> [Given problem]
Count the lines in the records below that contain the string "arrow", and reply with the number alone.

> [Provided data]

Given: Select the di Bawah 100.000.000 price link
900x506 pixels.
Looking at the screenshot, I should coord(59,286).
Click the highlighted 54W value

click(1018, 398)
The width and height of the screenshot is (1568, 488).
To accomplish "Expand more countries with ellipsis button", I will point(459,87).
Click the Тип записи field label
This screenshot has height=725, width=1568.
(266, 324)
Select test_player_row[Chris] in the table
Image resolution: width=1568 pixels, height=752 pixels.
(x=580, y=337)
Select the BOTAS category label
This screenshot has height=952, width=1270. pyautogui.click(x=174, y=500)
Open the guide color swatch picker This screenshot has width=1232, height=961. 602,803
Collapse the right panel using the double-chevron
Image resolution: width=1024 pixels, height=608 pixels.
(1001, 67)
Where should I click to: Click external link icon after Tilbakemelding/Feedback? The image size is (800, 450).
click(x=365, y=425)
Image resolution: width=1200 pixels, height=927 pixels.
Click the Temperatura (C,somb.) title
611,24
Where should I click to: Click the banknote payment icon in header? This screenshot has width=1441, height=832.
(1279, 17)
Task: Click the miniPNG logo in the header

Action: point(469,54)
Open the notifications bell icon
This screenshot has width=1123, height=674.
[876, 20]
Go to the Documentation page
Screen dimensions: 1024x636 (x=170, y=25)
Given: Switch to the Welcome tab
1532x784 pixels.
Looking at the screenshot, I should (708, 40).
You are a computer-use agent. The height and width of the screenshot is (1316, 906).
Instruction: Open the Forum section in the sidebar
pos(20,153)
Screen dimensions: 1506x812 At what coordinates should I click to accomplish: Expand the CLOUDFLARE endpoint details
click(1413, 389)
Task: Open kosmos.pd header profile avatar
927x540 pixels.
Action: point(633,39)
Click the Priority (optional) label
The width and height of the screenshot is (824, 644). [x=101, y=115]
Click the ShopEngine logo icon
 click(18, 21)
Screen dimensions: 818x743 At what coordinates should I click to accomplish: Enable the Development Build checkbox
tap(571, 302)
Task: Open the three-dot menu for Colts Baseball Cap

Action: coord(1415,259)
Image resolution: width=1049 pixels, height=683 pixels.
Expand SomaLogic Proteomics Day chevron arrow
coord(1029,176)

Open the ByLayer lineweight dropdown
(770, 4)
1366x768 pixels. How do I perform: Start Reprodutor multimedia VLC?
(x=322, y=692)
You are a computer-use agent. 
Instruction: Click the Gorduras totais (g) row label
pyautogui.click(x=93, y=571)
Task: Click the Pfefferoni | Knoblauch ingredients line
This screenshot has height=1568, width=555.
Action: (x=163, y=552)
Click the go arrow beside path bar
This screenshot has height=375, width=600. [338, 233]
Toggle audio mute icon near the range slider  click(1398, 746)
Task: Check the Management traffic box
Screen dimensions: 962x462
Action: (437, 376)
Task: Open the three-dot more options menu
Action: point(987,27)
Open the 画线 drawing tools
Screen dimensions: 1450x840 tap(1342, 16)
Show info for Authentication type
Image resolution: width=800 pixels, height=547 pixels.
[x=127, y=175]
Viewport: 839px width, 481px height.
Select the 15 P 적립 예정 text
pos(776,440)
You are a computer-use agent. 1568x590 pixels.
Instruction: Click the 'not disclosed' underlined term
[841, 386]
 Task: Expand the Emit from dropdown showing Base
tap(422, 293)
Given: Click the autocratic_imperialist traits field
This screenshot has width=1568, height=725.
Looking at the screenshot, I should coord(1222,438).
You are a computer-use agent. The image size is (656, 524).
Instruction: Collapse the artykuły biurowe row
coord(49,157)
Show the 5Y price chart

> [Exercise result]
2